In a follow-up study by the principal authors of the FTLD-TDP GWA study, Vass et al. (2010) investigated whether the FTLD-TDP associated TMEM106B risk genotypes could also contribute to the risk and disease presentation of ALS. Although they could not demonstrate association between the TMEM106B genotypes and ALS, the protective allele of rs1990622 did appear to be associated with preserved cognition in ALS patients. Correlation with cognitive performance was strong as measured by the phonemic verbal fluency test, but could however not be confirmed by other cognitive tests. Their findings, although preliminary, are of interest in light of the TDP-43 proteinopathy spectrum that binds FTLD and ALS. It appears that TMEM106B, as a risk factor for FTLD, is also able to influence cognitive impairment in ALS patients. Along this line, Rollinson et al. (2011) set out to replicate not only the genome-wide associated TMEM106B locus at 7p21.3 but also investigated the other suggestive loci identified by the FTLD-TDP GWAS on chromosomes 1, 8, 9, 10, and 11 that reached sub-threshold significance. In a clinical cohort of 470 British patients, replication at chromosomes 1, 7, 8, 9, 10, and 11 was negative. However, when restricting the analysis to the 84 patients with an FTLD-ALS phenotype, convincing evidence for association was found at multiple SNPs on the 9p locus, a locus well known to be linked to multiple FTLD-ALS families (ALSFTD2, (Boxer et al. 2011; Gijselinck et al. 2010; Le Ber et al. 2009; Luty et al. 2008; Valdmanis et al. 2008; Morita et al. 2006; Vance et al. 2006)) as well as being associated to ALS risk (van Es et al. 2009). This study again suggests that FTLD and ALS share a common genetic basis that also includes shared genetic risk factors.

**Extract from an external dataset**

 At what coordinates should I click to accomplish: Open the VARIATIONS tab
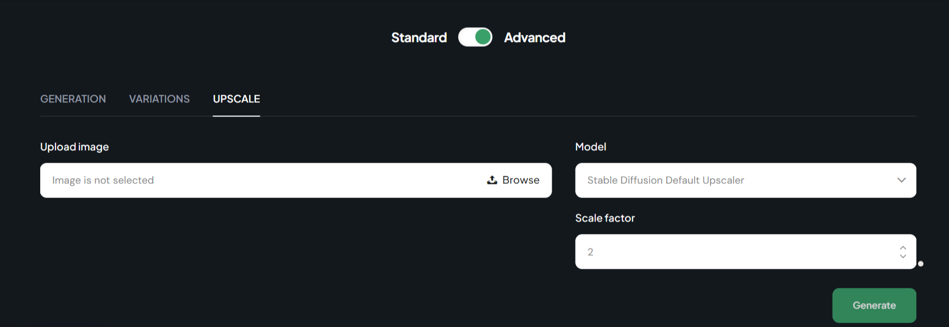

In conclusion, although the multiple replication and follow-up studies differed somewhat in research focus and therefore resulting observations, overall, the findings from the different research groups in geographically distinct populations seem to point out TMEM106B as bona fide risk factor for FTLD. Further research is needed to learn whether T185S, variable gene expression or another mechanism contributes to the disease biology driving the association of TMEM106B with FTLD. Hereto, targeted resequencing of the TMEM106B genomic region may uncover other potential functional variants that explain the association. Elucidating the biological pathways through which TMEM106B is able to affect disease risk of FTLD, whether or not by influencing GRN protein levels, will shed new light on the pathogenic cascade of FTLD-TDP and FTLD in general. These novel insights will bring us one step closer in understanding this devastating dementia disorder and in developing targeted therapeutic strategies.